Похоже, я тогда был не совсем в здравом уме.

Я глянул на часы. Шесть минут второго, время истекло. Я посмотрел на небо. Небольшое облако плывет к луне, а когда доплывет, враги предпримут очередную и почти наверняка последнюю атаку. А я предприму очередную и почти наверняка последнюю попытку сбежать.

Я посмотрел на палубу баржи: груз – металлолом. Взял какую-то железяку и снова оценил продвижение облака: вроде не плотной серединой своей темное пятно закроет луну, но все же закроет.

Во второй обойме оставалось пять пуль, и я быстро отправил их в те места, где, как я знал либо предполагал, прятались мои преследователи. Надеялся этим задержать их на несколько секунд, но, если честно, надежда была слабой. Торопливо засунув пистолет в водонепроницаемый чехол и для надежности убрав его не в кобуру, а в карман куртки и застегнув молнию, я пробежал несколько ярдов по палубе, вскочил на планшир и спрыгнул на узкий понтон. Там не удержался на ногах, в отчаянной спешке поднялся и тотчас обнаружил, что проклятая туча проплыла мимо луны.

Мне вдруг стало очень спокойно. Я побежал, потому что никаких других вариантов не оставалось. Бежал и неистово мотался из стороны в сторону, чтобы сбить прицел моим потенциальным палачам. С полдесятка раз за неполные три секунды услышал топот мягких подошв – враги были совсем близко, – и дважды чужие руки яростно хватали мою одежду.

Внезапно я резко запрокинул голову, вскинул руки и отправил железку кувыркаться в воздухе; прежде чем упасть в воду, она звучно стукнулась о настил. Шатнувшись, точно пьяный, я схватился за горло и спиной вперед повалился с трапа. Но сначала хорошенько запасся воздухом, а при ударе о воду сумел удержать его в легких.

Вода оказалась холодной, но не ледяной, а еще не прозрачной, и было не очень глубоко. Ноги коснулись илистого дна, и я позаботился о том, чтобы этот контакт не прервался. Выдыхал медленно-медленно, с предельной бережливостью расходуя воздух, которого, вероятно, было немного, ведь я нечасто занимался подобными вещами. В том, что недруги намерены покончить со мной во что бы то ни стало, сомневаться не приходилось, а значит, двое на среднем понтоне уже через пять секунд после моего падения наверняка уставились вниз, рассматривают место, где я исчез. Остается лишь надеяться, что неторопливый поток пузырьков из глубины подтолкнет их к ложному выводу, причем очень скоро, потому что долго разыгрывать этот спектакль я не смогу.

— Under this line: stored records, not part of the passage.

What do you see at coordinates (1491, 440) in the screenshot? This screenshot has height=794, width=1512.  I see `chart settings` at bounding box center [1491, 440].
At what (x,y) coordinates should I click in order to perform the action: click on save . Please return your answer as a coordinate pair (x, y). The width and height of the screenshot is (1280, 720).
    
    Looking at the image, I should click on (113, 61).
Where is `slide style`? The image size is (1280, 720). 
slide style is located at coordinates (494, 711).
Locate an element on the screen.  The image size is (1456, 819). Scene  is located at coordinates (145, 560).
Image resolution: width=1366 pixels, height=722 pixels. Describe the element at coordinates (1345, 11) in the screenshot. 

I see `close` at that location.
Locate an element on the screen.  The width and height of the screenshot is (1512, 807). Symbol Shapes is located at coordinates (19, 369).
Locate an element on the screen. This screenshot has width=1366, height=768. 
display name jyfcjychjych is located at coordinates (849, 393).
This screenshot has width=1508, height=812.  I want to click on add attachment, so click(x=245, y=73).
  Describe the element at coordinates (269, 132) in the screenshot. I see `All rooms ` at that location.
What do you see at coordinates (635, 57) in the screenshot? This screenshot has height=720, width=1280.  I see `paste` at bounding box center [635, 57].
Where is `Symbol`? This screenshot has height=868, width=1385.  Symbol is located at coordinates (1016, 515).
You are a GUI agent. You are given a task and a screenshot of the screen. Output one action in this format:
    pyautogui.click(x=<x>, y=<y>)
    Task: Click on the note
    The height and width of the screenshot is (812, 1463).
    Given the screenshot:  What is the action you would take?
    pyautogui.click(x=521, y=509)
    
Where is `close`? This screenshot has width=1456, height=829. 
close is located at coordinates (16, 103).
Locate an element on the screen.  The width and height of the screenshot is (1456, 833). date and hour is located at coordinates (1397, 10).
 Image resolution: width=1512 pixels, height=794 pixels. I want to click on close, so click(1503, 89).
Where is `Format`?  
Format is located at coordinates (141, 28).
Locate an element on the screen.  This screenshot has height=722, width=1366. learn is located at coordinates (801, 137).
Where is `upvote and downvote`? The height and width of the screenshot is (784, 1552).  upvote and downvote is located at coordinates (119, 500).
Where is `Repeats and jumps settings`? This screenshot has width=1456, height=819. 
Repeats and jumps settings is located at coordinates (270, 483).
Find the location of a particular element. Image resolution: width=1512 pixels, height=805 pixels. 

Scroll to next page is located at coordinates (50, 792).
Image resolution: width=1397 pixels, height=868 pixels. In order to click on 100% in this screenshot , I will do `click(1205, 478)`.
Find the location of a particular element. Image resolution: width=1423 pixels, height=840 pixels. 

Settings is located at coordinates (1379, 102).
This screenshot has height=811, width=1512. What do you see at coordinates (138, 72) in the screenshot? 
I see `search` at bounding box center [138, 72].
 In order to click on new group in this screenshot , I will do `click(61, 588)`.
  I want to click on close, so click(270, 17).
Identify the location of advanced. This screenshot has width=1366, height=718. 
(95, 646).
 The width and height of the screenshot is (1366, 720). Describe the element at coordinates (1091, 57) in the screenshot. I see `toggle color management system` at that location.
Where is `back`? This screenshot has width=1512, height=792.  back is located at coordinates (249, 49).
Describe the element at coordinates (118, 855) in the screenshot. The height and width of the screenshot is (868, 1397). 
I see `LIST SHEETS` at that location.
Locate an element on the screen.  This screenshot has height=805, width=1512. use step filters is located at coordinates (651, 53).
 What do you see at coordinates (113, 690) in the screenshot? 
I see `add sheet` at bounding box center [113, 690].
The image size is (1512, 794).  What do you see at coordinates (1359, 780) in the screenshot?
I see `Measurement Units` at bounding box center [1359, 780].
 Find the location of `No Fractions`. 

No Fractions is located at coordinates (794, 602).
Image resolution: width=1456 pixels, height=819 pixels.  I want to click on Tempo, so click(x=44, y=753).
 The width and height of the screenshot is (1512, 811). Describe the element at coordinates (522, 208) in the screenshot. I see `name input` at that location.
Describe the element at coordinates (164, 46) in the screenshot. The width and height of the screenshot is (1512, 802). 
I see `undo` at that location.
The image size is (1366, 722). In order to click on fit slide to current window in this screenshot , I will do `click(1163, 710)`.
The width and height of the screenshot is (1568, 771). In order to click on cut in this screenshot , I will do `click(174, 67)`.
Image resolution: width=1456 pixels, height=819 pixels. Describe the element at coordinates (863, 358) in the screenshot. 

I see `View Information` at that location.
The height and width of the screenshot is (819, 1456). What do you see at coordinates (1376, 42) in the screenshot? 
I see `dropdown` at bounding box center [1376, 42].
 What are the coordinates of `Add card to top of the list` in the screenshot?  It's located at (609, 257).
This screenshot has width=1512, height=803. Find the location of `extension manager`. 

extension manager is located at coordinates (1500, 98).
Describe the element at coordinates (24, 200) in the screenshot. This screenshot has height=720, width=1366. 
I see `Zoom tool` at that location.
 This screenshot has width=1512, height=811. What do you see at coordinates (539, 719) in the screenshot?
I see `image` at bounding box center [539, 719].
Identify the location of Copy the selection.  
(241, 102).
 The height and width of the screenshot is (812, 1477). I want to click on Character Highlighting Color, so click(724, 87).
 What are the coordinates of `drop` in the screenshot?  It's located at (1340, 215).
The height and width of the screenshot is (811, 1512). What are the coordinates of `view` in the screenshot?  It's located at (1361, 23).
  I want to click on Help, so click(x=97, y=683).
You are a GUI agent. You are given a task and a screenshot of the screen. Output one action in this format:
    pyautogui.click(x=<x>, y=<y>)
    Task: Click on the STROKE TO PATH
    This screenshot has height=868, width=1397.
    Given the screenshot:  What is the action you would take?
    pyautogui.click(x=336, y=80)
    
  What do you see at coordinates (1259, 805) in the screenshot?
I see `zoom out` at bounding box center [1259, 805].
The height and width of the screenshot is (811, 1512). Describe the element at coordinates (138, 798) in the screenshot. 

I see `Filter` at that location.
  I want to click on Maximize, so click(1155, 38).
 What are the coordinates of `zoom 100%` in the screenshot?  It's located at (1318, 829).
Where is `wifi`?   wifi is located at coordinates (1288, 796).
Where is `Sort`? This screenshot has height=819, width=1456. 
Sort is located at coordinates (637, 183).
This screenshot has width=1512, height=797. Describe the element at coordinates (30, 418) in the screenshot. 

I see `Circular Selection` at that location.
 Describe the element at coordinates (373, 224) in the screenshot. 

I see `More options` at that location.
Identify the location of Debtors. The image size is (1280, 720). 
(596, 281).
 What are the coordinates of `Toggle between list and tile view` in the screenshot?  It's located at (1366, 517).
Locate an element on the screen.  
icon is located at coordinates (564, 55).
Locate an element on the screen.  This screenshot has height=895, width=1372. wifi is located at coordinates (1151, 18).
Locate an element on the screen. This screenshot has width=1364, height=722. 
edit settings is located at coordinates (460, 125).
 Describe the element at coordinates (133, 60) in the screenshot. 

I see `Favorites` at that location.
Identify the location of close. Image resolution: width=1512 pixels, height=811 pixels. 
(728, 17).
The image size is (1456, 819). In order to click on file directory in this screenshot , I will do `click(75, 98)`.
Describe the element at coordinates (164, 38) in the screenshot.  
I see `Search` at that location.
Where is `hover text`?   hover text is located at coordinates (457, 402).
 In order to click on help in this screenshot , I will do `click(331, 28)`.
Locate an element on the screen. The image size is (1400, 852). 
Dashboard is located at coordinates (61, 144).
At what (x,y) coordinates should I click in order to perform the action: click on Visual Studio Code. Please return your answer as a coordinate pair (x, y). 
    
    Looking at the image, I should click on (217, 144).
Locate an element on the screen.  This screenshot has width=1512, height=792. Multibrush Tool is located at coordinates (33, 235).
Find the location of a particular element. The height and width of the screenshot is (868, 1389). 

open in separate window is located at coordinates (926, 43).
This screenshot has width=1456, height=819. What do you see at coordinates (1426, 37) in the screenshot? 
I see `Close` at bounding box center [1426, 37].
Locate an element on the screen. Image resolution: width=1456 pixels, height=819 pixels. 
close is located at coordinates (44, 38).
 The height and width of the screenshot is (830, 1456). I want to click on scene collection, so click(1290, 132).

Когда истекло, по моим ощущениям, порядка пяти минут, а объективно едва ли больше тридцати секунд, я перестал отправлять пузырьки к поверхности – по той простой причине, что в легких уже ничего не осталось. Грудь ныла, сердце стучало в ребра как в барабан, болели уши. Оттолкнувшись от топкого дна, я поплыл направо. Беда, если неверно сориентировался… Но нет, мне повезло. Рука наткнулась на киль баржи, и я не упустил своего шанса – быстро проплыл под днищем и вынырнул с другой стороны судна.